Задолго до этого, в 1832 году, Хомяков написал трагедию о легендарном Ермаке — казаке, завоевавшем для русской короны Сибирь. Хомяков не героизирует Ермака: он изображен раскаявшимся преступником, которого проклял отец, бросил в тюрьму царь и предали товарищи-казаки. Шаман предлагает ему сибирскую корону, но Ермак выбирает самоубийство. Если бы героем подобной трагедии был Колумб или Кортес, ее бы восприняли как раннее и мощное антиимперское произведение. «Ермак» не снискал успеха ни у критиков, ни у историков, а Хомяков потратил потом много лет на огромный ученый труд на довольно близкую тему, о миграциях и переселениях во все времена и у всех народов. В нем Хомяков подробно рассуждал о судьбах колонизованных народов — кельтов, индусов, готтентотов. Англофон и англофил, один из наиболее одаренных людей своего времени, — инженер, художник, историк и богослов — Хомяков был ревностным православным, как и остальные славянофилы, но в особом творческом ключе (Engelstein 1999). Многие годы он переписывался со священником из Оксфорда об объединении Православной и Англиканской церквей; более того, он верил, что такое объединение возможно даже с кальвинистами (Хомяков 1871:105). Писал ли он о России или о мире, Хомяков постоянно думал об империи, колонии, миграции и, наконец, о раздвоении.

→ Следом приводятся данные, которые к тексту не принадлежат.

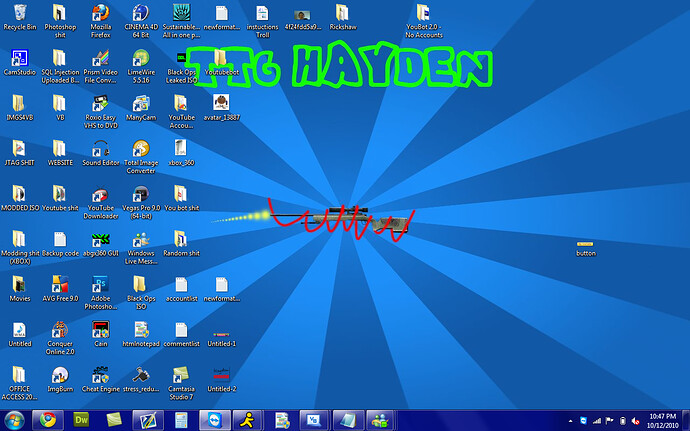Screen dimensions: 690x431
Task: Open Dreamweaver from the taskbar
Action: pos(82,419)
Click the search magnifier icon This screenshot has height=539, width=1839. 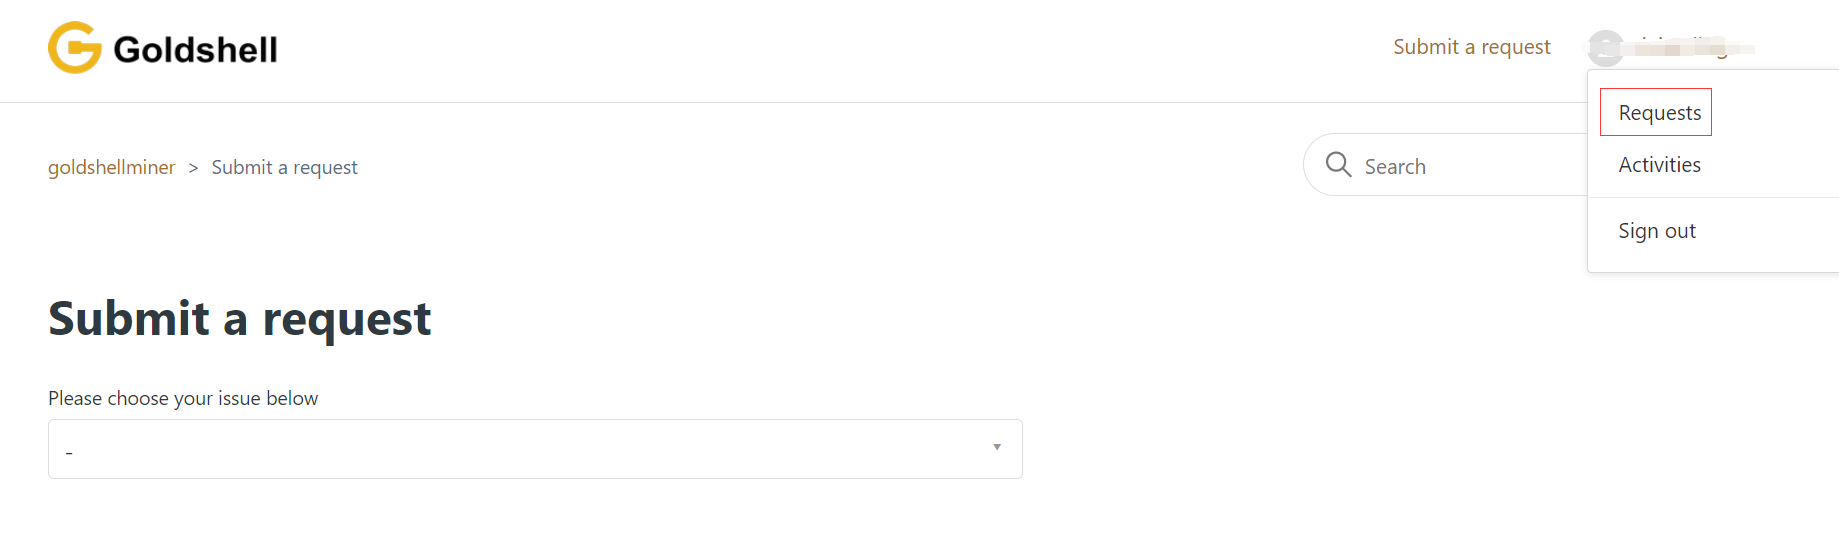[x=1338, y=164]
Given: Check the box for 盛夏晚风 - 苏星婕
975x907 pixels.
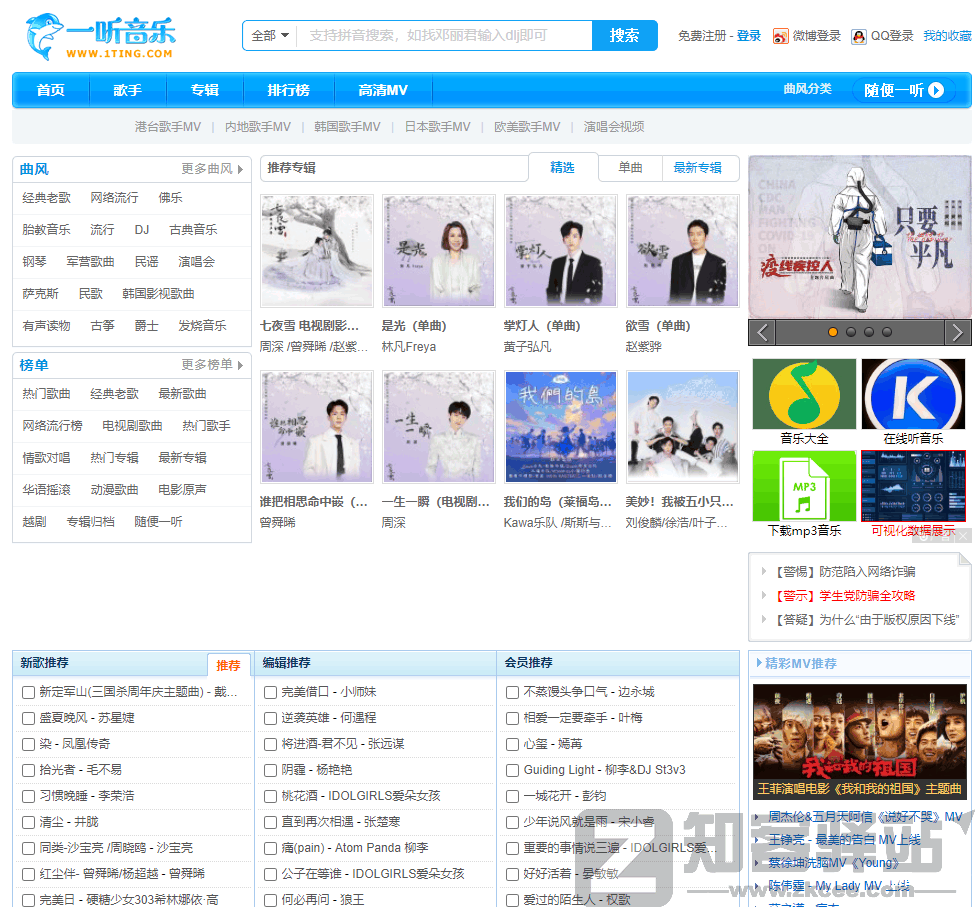Looking at the screenshot, I should pos(29,718).
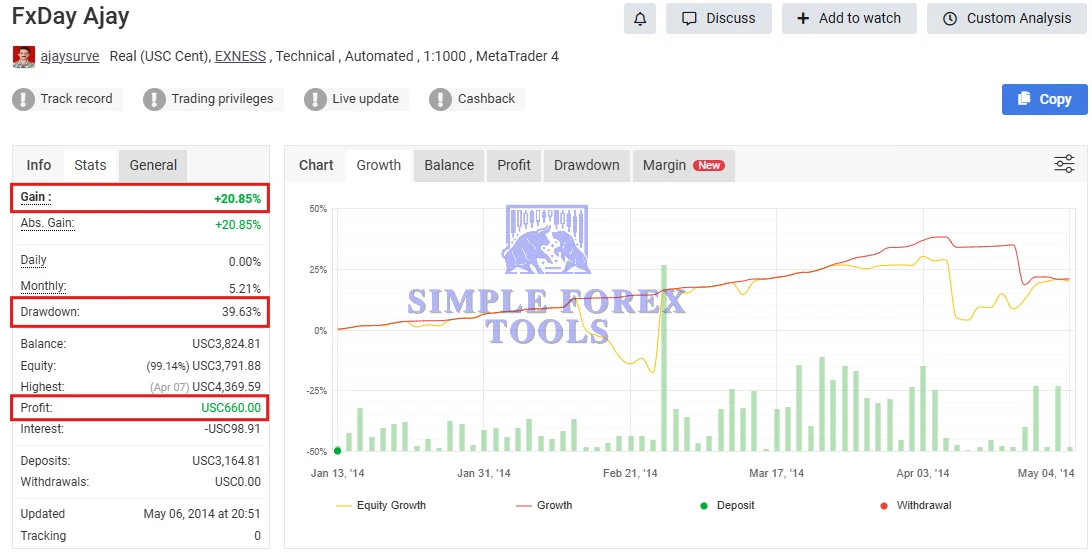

Пока британская администрация вводила изучение английского языка в индийских школах, русский коллега Маколея, министр просвещения Сергей Уваров, решил, что европеизация России зашла слишком далеко. В отчете о десяти годах деятельности в министерстве Уваров назвал успешным свое стремление «исцелить новейшее поколение от слепого, необдуманного пристрастия к поверхностному и иноземному» (1864). Примечательно, что свои проекты «национального образования» Уваров вначале писал на французском, но затем переключился на русский (Зорин 1997). Дилетант-востоковед и талантливый администратор, Уваров следовал за идеей «национальности», популярной в Европе после Наполеоновских войн, и творчески переводил ее как «народность».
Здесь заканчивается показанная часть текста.